- [SUPPLIED DATA]

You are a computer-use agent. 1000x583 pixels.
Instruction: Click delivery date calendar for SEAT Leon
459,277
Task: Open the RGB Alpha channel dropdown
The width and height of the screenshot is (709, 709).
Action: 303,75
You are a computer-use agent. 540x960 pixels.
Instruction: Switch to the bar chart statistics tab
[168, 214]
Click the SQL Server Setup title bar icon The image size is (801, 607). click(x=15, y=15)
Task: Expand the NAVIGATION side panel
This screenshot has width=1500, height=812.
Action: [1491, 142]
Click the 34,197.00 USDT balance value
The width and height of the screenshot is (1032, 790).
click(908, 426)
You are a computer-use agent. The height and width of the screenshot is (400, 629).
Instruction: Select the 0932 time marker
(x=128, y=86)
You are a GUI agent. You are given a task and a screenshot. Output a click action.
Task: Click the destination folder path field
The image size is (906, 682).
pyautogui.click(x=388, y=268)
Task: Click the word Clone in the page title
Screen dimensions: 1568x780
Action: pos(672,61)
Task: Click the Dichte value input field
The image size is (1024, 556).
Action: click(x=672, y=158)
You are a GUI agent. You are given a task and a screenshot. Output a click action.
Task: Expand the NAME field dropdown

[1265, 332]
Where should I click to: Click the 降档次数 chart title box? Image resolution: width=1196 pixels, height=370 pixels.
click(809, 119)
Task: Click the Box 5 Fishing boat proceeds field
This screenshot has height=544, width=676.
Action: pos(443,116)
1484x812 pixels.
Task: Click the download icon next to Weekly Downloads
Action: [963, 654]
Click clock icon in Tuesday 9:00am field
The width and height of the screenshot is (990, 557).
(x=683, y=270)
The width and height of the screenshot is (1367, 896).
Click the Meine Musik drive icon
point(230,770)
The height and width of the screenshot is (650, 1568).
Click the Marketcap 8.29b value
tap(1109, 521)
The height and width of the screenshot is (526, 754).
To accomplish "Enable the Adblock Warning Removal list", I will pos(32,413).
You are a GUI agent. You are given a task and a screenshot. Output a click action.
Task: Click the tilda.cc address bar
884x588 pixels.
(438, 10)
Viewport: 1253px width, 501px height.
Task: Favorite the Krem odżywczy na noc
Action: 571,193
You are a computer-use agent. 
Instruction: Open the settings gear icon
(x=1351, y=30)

- [AIM OF THE TASK] Render all of the data above as a numbered list with one line per item, omitting any blank lines.

- [COMPLETE RESPONSE]
1. You are a computer-use agent. 1000x583 pixels.
2. Instruction: Click delivery date calendar for SEAT Leon
3. 459,277
4. Task: Open the RGB Alpha channel dropdown
5. The width and height of the screenshot is (709, 709).
6. Action: 303,75
7. You are a computer-use agent. 540x960 pixels.
8. Instruction: Switch to the bar chart statistics tab
9. [168, 214]
10. Click the SQL Server Setup title bar icon The image size is (801, 607). click(x=15, y=15)
11. Task: Expand the NAVIGATION side panel
12. This screenshot has width=1500, height=812.
13. Action: [1491, 142]
14. Click the 34,197.00 USDT balance value
15. The width and height of the screenshot is (1032, 790).
16. click(908, 426)
17. You are a computer-use agent. The height and width of the screenshot is (400, 629).
18. Instruction: Select the 0932 time marker
19. (x=128, y=86)
20. You are a GUI agent. You are given a task and a screenshot. Output a click action.
21. Task: Click the destination folder path field
22. The image size is (906, 682).
23. pyautogui.click(x=388, y=268)
24. Task: Click the word Clone in the page title
25. Screen dimensions: 1568x780
26. Action: pos(672,61)
27. Task: Click the Dichte value input field
28. The image size is (1024, 556).
29. Action: click(x=672, y=158)
30. You are a GUI agent. You are given a task and a screenshot. Output a click action.
31. Task: Expand the NAME field dropdown
32. [1265, 332]
33. Where should I click to: Click the 降档次数 chart title box? Image resolution: width=1196 pixels, height=370 pixels.
34. click(809, 119)
35. Task: Click the Box 5 Fishing boat proceeds field
36. This screenshot has height=544, width=676.
37. Action: pos(443,116)
38. 1484x812 pixels.
39. Task: Click the download icon next to Weekly Downloads
40. Action: [963, 654]
41. Click clock icon in Tuesday 9:00am field
42. The width and height of the screenshot is (990, 557).
43. (x=683, y=270)
44. The width and height of the screenshot is (1367, 896).
45. Click the Meine Musik drive icon
46. point(230,770)
47. The height and width of the screenshot is (650, 1568).
48. Click the Marketcap 8.29b value
49. tap(1109, 521)
50. The height and width of the screenshot is (526, 754).
51. To accomplish "Enable the Adblock Warning Removal list", I will pos(32,413).
52. You are a GUI agent. You are given a task and a screenshot. Output a click action.
53. Task: Click the tilda.cc address bar
54. 884x588 pixels.
55. (438, 10)
56. Viewport: 1253px width, 501px height.
57. Task: Favorite the Krem odżywczy na noc
58. Action: 571,193
59. You are a computer-use agent. 
60. Instruction: Open the settings gear icon
61. (x=1351, y=30)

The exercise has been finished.